Divorziati e risposati: la Chiesa è anche la loro casa (5/5)

I divorziati risposati a volte sentono dire che nella loro condizione la decisione di accostarsi o meno alla comunione eucaristica dovrebbe essere lasciata alla loro coscienza personale. Questa è un’affermazione che si fonda su un concetto problematico di “coscienza” ed è già stata respinta dalla Lettera della Congregazione per la dottrina della fede circa la recezione della comunione eucaristica da parte dei fedeli divorziati risposati del 1994.

Non basta infatti avere la convinzione soggettiva che il proprio matrimonio non sia valido, per poter essere in comunione e fare la comunione. Il matrimonio non riguarda solo il rapporto tra due persone e Dio, ma è anche una realtà della Chiesa, in quanto sacramento, sulla cui validità è tenuta a decidere essa stessa, nella quale ciascun fedele è incorporato mediante la fede e il battesimo. La recezione di nessun sacramento, infatti, si può basare su ragioni interiori. Ci vogliono disposizioni oggettive per poter essere in comunione e non soltanto la buona volontà personale, che sempre è disposta in qualche misura ad auto-assolversi.

Certo è che la mentalità contemporanea si pone alquanto in contrasto con la comprensione cristiana del matrimonio indissolubile e aperto alla vita. Poiché molti cristiani sono influenzati da questa mentalità, è molto probabile che oggigiorno, rispetto al passato, siano numerosi i matrimoni celebrati invalidi, a causa di una mancata comprensione del significato reale di quanto si compie e di un’appartenenza ridotta a un contesto vitale di fede vissuta che può sostenere il cammino dei nubendi prima e degli sposi poi. Pertanto, una verifica della validità del matrimonio è sempre importante. Tuttavia, questa non può essere condotta che dalla competente autorità giudiziaria ecclesiastica.

Un altro atteggiamento sbagliato da adottare è quello secondo il quale da una legge si può derogare, perché essa vale sì in termini generali, ma non sempre l’azione umana vi può corrispondere totalmente.

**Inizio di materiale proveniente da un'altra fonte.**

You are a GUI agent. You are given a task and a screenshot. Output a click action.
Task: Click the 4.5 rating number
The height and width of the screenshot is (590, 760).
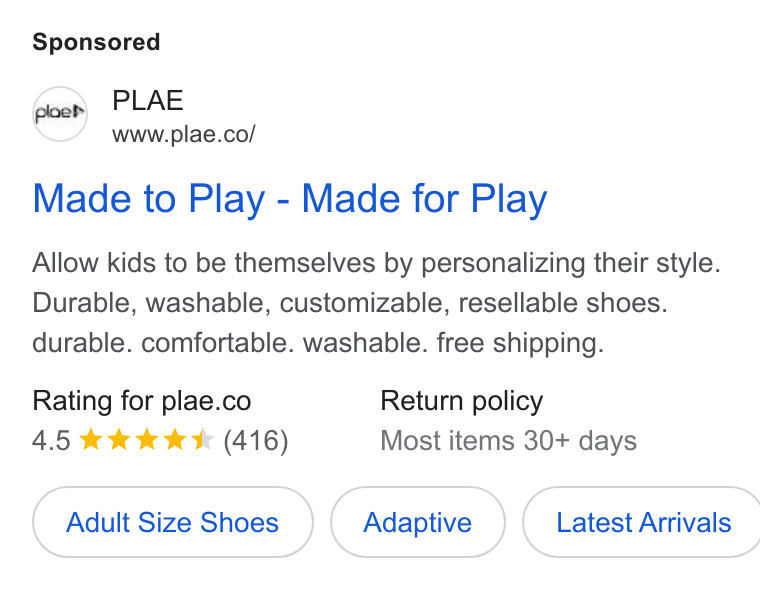tap(51, 441)
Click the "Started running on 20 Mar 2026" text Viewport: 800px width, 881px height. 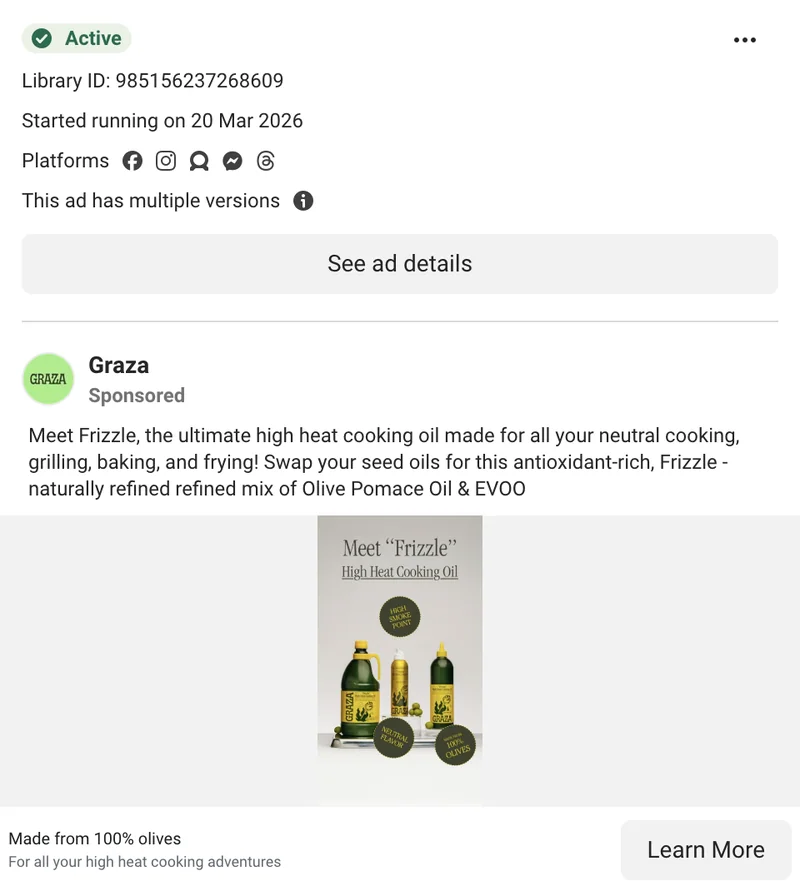[x=162, y=121]
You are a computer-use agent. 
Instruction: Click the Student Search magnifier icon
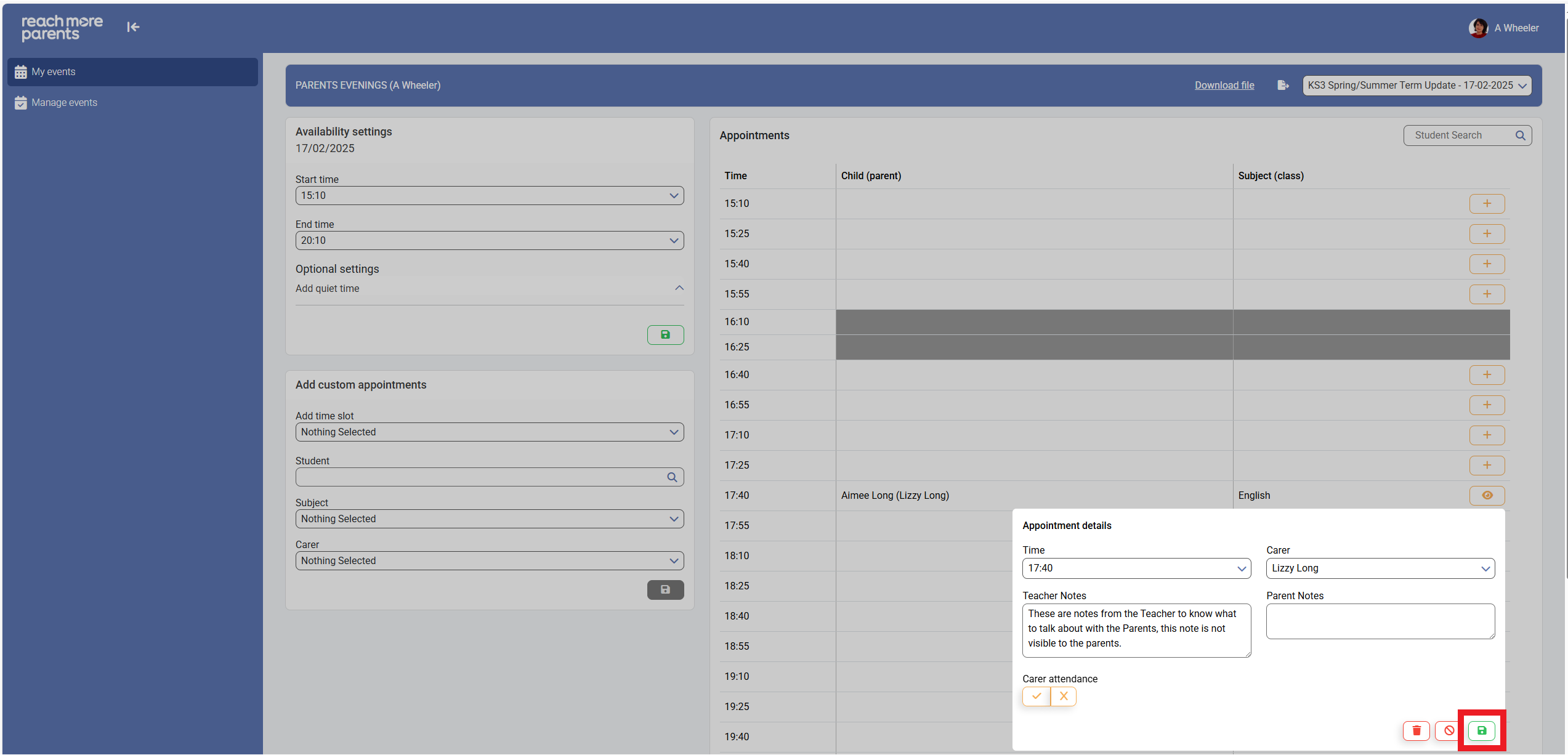[x=1520, y=135]
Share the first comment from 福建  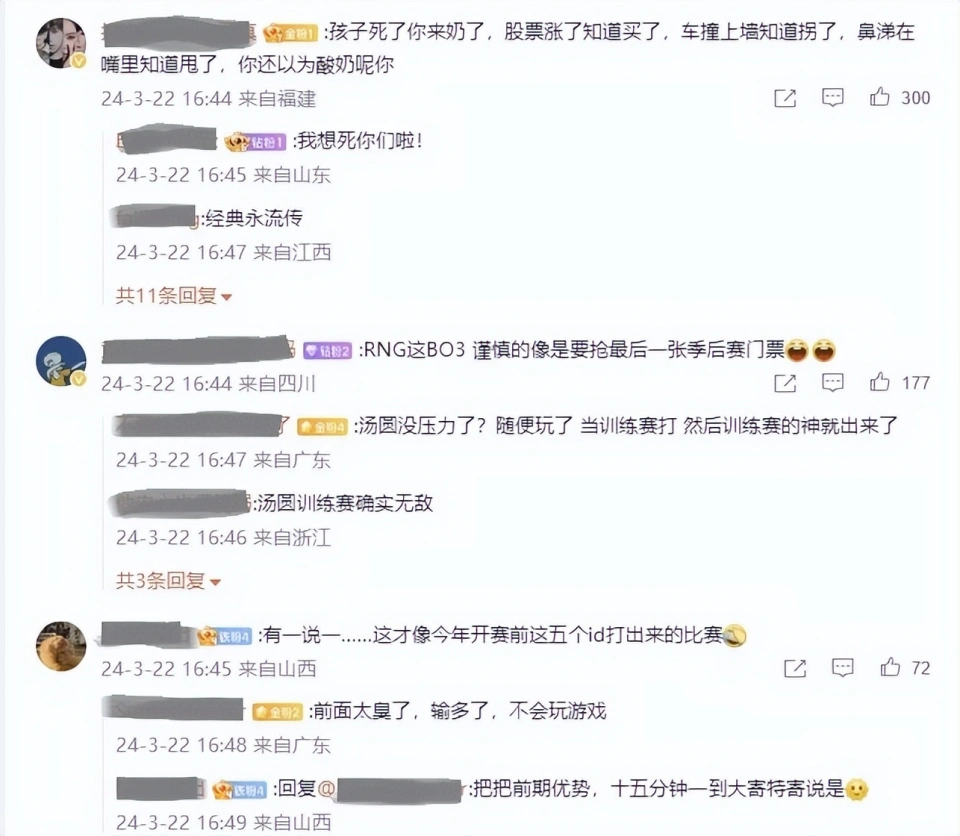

Un tale atteggiamento non può essere assunto dai divorziati risposati per poter fare la comunione, perché l’indissolubilità del matrimonio sacramentale è una norma di diritto divino, confermata personalmente da Gesù, e non può essere mutata da alcuno.

Ancora, non è appropriato invocare la misericordia divina per ammettere i divorziati risposati alla comunione. Infatti, è vero che Gesù ha solidarizzato con i sofferenti, ma altrettanto è vero che tutti i sacramenti sono opera della misericordia divina e dunque essi non possono essere revocati richiamandosi allo stesso principio che li sostiene. E, tra l’altro, non bisogna dimenticare che Dio, oltre che misericordia, è pure santità e giustizia, come mostra bene, ad es., Gesù quando alla donna adultera perdona il suo peccato, ma le dice: «Va’, e non peccare più» (Gv 8,11).

In conclusione, dunque, si può vedere che la Chiesa non considera i divorziati risposati fuori dalla comunità dei fedeli. Anzi, essa li accompagna e si prende cura di loro e gli offre, con la disciplina dei sacramenti, di testimoniare a loro modo, non facendo la comunione, che il matrimonio è indissolubile. Il non poter ricevere l’eucaristia non li esclude dalla possibilità di entrare in comunione con Dio. Questa, infatti, si raggiunge anche con l’unione a lui nella fede, nella speranza e nella carità, nel pentimento e nella preghiera. Se quella dei sacramenti è la via maestra per giungere a Dio, ciò non significa che non vi siano altre vie laterali, certo meno battute, che però conducono ugualmente a lui, seppur con qualche fatica e disagio in più da affrontare.